◆ **WHAT IS EXPECTED**
Print the records from their first line through the line containing "The height and", both ends included, reproducing each line exactly. Leave the pictures out of your answer.

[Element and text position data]
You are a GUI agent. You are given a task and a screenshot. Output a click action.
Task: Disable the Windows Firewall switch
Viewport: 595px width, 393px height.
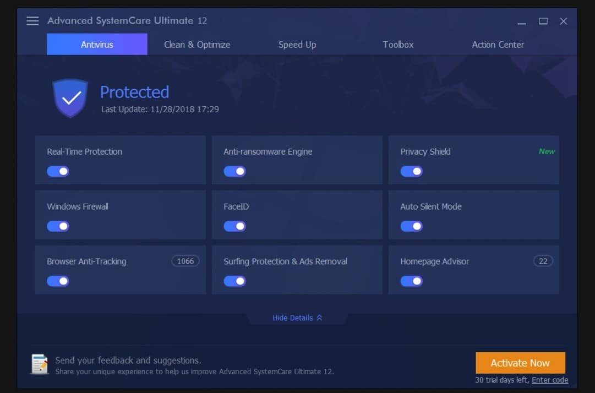coord(58,226)
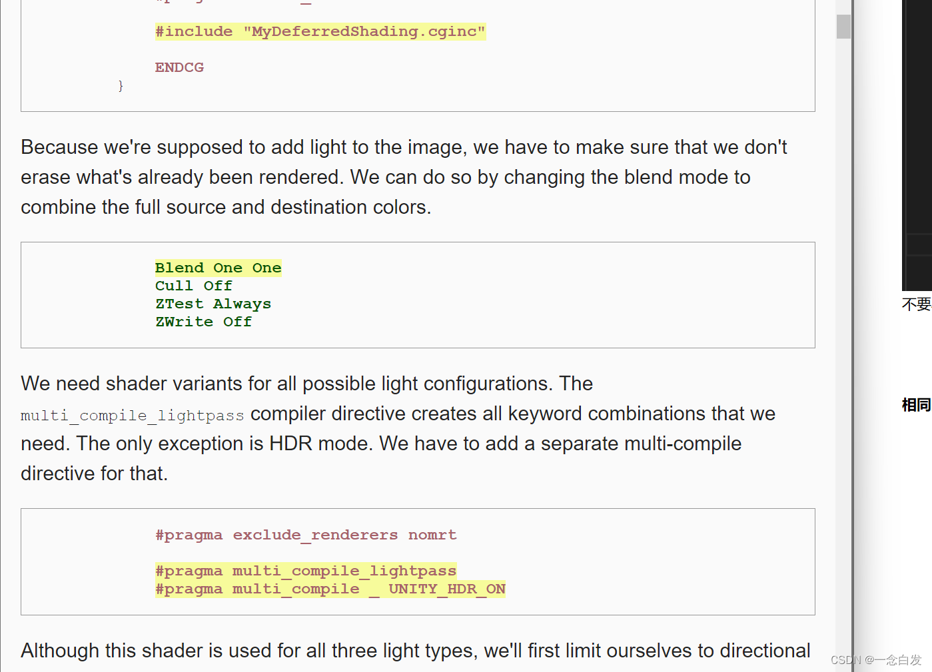The height and width of the screenshot is (672, 932).
Task: Click the "#pragma exclude_renderers nomrt" line
Action: (x=305, y=535)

◆ **OUTPUT OF THE EXERCISE**
You are a GUI agent. You are given a task and a screenshot. Output a click action.
Task: Disable the Windows Firewall switch
Viewport: 595px width, 393px height.
coord(58,226)
The height and width of the screenshot is (672, 932).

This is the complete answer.